Sayfa alıntısı:
::::
Pek çok iklim örgütü tarafından oluşturulan Küresel Kömürden Çıkış Listesi’ne, kömür şirketlerinin enerji ve madencilikteki büyüme parametreleri de eklendi. Gelişmeyi duyuran Avrupa İklim Ağı Türkiye Koordinasyonu ise planlanan kömürlü santral kapasitesinde Türkiye’nin Çin ve Hindistan’ın ardından dünya üçüncüsü olduğunu anımsatıyor.

Doğu Eroğlu (23 Eylül 2019 Medyascope)

Tüm dünya 20 Eylül’deki Küresel İklim Grevi eylemlerini konuşuyor. Çocukların başı çektiği kitleler, iklim krizinin ilk öncelik haline gelmesi ve fosil yakıtların tamamen terk edilmesi için yerel ve ulusal idareciler ile finans ve üretim devlerinin karar alıcılarına çağrı yapıyor. Urgewald ve 30 iklim örgütünün hazırladığı Küresel Kömürden Çıkış Listesi (GCEL) ise dünyadaki pek çok kömür şirketinin genişleme politikalarını sürdürdüğünü gösteriyor.

Planlanan kömürlü termik santral sayıları küresel ölçekte azaldı fakat GCEL projesi paydaşlarına göre, finans dünyası ile kömür şirketleri arasındaki bağlar sürdükçe kömüre bağlı endüstrilerdeki yatırımların hız kesmesi zor görünüyor. GCEL’in hedefi de finans ile kömür arasındaki bağlantıları zayıflatmak. Kömür ekonomisinin dünyadaki önde gelen şirketlerinin bilgilerini finans ve sigorta kuruluşlarıyla paylaşan GCEL projesi, bu şirketlerin finansman ve sigorta hizmetlerinden faydalanmasını önlemek istiyor. 2017’den beri yayında olan listedeki parametreler arasında artık, şirketlerin kömür ve maden yatırımlarındaki planlanan artışlar da yer alıyor. GCEL projesinin güncellenmiş haline coalexit.org adresinden erişilebiliyor.
::::
Saklanan veriler:
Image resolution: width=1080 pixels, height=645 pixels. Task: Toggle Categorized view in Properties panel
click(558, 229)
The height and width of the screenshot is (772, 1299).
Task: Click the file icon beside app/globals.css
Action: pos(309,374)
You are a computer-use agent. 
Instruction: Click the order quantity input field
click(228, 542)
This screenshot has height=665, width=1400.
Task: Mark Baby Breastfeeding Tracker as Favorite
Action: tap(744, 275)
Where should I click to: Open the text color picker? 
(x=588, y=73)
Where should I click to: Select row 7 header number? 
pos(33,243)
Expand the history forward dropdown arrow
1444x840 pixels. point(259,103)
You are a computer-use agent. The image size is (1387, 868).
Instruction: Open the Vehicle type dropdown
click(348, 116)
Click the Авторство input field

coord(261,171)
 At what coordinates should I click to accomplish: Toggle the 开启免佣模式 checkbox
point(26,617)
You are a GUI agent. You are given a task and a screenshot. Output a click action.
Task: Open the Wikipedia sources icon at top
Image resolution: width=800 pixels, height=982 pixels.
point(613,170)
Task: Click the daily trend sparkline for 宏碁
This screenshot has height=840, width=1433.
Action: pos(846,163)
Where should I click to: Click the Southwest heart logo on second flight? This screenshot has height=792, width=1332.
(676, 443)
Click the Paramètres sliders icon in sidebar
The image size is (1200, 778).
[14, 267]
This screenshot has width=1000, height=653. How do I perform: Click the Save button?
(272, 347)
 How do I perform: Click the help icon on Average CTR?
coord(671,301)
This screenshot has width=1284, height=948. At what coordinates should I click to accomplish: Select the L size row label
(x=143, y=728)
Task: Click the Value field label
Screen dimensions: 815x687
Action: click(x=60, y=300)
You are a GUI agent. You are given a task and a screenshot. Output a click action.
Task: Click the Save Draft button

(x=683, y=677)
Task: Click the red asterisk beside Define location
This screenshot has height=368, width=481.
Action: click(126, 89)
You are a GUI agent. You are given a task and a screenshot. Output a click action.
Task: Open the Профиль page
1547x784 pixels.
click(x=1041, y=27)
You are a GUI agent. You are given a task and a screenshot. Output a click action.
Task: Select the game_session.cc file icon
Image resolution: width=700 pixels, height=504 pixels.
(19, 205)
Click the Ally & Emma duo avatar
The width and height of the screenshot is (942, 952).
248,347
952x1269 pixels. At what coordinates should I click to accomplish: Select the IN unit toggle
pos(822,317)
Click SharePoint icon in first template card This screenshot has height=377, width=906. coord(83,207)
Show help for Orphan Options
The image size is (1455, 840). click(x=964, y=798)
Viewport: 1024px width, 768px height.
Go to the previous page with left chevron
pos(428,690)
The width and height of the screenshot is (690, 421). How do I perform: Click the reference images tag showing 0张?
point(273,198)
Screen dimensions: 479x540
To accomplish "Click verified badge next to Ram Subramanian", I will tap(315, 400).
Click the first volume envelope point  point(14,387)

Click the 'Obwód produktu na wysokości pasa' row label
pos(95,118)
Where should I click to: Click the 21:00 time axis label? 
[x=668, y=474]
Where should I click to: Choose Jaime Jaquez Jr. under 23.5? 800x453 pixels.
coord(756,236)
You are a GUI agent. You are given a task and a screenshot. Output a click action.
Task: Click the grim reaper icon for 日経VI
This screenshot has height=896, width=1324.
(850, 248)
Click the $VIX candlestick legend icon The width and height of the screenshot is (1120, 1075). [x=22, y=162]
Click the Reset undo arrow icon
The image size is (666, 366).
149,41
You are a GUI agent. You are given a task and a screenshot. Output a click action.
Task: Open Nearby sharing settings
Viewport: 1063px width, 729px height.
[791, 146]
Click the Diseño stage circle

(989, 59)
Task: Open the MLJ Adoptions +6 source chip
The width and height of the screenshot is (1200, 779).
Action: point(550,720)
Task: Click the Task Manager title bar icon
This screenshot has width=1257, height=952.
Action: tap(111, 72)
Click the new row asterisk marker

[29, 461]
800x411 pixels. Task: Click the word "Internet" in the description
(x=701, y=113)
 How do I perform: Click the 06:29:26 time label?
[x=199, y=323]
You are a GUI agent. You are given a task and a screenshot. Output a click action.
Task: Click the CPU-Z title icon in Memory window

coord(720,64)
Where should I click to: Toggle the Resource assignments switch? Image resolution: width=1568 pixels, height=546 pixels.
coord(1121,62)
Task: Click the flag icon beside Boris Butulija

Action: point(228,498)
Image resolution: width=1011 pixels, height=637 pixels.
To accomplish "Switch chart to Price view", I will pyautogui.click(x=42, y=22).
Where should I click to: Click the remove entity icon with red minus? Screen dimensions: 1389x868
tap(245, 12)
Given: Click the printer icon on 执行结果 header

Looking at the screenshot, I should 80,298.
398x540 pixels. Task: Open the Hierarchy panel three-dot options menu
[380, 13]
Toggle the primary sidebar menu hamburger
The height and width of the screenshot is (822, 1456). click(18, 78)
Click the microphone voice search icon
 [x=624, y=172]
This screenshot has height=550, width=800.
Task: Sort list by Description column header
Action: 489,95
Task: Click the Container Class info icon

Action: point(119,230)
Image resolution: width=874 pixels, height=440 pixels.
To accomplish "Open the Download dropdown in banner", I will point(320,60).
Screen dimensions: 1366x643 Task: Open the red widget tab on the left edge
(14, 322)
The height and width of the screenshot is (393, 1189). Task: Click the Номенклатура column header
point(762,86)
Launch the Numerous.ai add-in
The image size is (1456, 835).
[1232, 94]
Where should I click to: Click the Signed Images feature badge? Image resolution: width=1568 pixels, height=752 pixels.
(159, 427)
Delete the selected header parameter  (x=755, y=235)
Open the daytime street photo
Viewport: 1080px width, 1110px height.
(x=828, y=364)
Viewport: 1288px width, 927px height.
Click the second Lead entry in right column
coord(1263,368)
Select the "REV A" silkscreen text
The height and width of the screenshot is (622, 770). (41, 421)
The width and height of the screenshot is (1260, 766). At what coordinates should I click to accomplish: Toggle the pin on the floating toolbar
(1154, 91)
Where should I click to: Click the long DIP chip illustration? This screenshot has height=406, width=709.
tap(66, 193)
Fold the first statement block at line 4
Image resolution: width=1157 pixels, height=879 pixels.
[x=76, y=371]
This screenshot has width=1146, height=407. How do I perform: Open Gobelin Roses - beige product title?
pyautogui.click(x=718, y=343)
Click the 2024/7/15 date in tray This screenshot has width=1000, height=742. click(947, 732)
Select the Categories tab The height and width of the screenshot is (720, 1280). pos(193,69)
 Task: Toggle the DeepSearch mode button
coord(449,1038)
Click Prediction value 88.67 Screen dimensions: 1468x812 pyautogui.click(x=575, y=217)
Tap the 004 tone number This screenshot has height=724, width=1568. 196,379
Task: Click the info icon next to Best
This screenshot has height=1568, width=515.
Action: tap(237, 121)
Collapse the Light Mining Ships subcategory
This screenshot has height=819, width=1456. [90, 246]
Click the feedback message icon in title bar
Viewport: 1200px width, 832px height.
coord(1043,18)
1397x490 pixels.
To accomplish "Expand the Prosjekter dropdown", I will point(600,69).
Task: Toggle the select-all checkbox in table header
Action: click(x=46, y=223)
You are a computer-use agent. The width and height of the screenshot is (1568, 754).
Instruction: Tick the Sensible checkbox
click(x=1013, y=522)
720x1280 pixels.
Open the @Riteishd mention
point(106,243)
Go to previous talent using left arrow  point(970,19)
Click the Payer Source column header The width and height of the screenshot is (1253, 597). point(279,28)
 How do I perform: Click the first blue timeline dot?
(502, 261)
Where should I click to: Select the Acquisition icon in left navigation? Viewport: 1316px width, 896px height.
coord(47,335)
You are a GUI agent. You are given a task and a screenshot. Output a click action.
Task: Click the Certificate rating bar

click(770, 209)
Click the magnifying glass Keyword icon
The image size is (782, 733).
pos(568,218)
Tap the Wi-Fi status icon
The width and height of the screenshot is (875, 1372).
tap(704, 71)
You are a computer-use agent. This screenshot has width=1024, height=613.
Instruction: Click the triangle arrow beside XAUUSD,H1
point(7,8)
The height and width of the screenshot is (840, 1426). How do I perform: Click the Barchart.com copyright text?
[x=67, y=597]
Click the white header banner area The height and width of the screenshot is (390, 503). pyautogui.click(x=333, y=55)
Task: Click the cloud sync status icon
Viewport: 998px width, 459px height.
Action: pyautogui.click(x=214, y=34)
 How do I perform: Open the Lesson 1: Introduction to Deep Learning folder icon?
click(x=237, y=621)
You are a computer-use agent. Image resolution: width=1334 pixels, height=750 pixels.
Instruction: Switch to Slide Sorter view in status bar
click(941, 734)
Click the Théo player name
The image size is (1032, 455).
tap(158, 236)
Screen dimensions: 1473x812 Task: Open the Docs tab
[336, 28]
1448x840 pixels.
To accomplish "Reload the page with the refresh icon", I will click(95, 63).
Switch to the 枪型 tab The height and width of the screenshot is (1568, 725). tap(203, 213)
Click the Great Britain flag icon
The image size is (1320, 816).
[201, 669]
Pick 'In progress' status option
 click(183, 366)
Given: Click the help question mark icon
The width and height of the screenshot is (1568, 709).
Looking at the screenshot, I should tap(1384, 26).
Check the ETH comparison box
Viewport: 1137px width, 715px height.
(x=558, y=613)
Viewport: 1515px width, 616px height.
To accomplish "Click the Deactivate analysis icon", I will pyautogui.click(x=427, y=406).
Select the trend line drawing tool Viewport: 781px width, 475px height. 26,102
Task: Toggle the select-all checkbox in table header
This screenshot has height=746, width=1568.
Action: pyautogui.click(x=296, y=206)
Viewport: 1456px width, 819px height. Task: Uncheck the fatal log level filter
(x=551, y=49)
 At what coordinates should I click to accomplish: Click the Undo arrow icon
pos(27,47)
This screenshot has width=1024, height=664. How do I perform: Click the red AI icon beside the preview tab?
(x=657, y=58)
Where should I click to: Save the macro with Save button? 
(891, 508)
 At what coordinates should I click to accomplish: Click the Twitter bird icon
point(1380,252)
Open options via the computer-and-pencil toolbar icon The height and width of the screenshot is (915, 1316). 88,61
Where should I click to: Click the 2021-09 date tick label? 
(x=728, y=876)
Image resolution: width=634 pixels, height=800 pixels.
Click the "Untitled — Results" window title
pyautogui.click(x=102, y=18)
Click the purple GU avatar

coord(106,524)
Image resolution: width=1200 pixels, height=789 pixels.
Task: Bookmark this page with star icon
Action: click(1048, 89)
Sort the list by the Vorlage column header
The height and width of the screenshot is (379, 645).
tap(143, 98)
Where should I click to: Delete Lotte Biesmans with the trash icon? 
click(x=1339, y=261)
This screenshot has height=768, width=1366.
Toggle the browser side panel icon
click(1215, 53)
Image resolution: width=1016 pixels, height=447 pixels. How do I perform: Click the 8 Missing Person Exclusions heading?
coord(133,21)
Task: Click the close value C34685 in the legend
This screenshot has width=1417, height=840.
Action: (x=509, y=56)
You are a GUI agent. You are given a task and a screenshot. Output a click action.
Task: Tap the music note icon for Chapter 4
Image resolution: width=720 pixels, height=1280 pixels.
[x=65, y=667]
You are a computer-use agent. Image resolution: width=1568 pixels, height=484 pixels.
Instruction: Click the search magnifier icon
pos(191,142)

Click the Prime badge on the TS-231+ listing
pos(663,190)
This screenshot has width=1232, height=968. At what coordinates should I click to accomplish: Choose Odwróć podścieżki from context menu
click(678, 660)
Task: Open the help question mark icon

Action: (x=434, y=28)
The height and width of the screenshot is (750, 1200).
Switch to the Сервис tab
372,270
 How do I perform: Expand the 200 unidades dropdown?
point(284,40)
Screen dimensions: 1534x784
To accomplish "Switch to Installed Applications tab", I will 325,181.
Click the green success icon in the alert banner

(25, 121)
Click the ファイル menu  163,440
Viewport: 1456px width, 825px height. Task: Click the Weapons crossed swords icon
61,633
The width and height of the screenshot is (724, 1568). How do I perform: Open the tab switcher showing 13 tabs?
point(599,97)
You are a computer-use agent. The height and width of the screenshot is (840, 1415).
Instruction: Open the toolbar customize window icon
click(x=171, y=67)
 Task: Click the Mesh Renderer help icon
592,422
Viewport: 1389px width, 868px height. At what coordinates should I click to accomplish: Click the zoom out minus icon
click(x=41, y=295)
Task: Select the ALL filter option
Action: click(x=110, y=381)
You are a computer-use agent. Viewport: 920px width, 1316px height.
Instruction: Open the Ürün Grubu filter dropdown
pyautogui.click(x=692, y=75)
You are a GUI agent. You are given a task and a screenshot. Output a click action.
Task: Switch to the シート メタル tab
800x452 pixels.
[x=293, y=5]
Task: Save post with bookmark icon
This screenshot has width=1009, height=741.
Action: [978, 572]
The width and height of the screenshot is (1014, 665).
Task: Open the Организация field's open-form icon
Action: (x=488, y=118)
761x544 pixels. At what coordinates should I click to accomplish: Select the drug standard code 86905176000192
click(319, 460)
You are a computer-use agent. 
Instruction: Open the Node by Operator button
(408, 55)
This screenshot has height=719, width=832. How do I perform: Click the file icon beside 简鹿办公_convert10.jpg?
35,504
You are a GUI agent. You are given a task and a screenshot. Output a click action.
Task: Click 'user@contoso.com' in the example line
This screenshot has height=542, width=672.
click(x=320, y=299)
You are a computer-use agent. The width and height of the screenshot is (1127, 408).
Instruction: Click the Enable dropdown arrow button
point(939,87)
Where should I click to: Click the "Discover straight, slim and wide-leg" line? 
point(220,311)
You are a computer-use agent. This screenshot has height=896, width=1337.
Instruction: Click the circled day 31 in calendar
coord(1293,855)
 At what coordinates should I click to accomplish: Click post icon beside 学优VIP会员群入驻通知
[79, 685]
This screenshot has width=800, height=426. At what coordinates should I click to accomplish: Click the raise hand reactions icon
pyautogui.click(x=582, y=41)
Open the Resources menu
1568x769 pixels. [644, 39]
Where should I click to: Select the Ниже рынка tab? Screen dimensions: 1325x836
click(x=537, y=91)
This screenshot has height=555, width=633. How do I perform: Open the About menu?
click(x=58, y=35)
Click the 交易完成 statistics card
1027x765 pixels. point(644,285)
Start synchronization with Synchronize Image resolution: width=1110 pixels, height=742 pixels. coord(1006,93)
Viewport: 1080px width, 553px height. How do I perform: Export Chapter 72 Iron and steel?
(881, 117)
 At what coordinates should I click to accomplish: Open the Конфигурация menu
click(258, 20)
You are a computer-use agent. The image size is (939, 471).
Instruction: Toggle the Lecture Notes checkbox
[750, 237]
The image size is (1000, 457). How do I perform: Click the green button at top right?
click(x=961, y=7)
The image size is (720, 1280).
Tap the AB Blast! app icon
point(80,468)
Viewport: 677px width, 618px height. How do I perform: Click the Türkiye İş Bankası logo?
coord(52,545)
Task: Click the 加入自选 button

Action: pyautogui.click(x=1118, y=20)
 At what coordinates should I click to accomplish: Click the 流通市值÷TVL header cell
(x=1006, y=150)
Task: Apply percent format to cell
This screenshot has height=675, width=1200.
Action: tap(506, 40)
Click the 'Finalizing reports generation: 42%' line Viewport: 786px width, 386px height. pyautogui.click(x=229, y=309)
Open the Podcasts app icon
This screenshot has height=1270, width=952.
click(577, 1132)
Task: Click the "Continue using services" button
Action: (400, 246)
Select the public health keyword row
::::
Görev listesi:
- 1) Kömürden çıkış listesi metnine göre aşağıdaki soruları yanıtlayın.
(a) Planlanan kömürlü santral kapasitesinde Türkiye dünyada kaçıncı sıradadır ve hangi ülkelerin ardından gelir?
(b) Küresel Kömürden Çıkış Listesi'ni kimler hazırlamıştır?
(c) Liste hangi yıldan beri yayındadır?
- 2) Kömürden çıkış listesi metnini son cümlesinden sonra gelen kısımla sürdürün.

Çözümlü sorular:
- 1)
(a) Türkiye, Çin ve Hindistan'ın ardından dünya üçüncüsüdür.
(b) Listeyi Urgewald ve 30 iklim örgütü hazırlamıştır.
(c) Liste 2017'den beri yayındadır.

- 2)
Planlanan kömürlü santral kapasitesinde Türkiye’nin önünde sadece Çin ve Hindistan var

Listedeki bu güncelleme üzerine bir açıklama yapan GCEL paydaşı Avrupa İklim Ağı (CAN Europe) Türkiye Koordinasyonu, Türkiye’nin planlanan kömür santralleri kapasitesinde dünya üçüncüsü olduğunu hatırlatıyor. Türkiye’yi geride bırakmayı başaranlar ise nüfusları Türkiye’nin neredeyse 18 katı olan, dolayısıyla enerji gereksinimleri de daha fazla iki ülke, Çin ve Hindistan. Çin’de planlanan kömüre dayalı kurulu güç 226,229 mW. Hindistan’ın planladığı kurulu güç ise 91,540 mW.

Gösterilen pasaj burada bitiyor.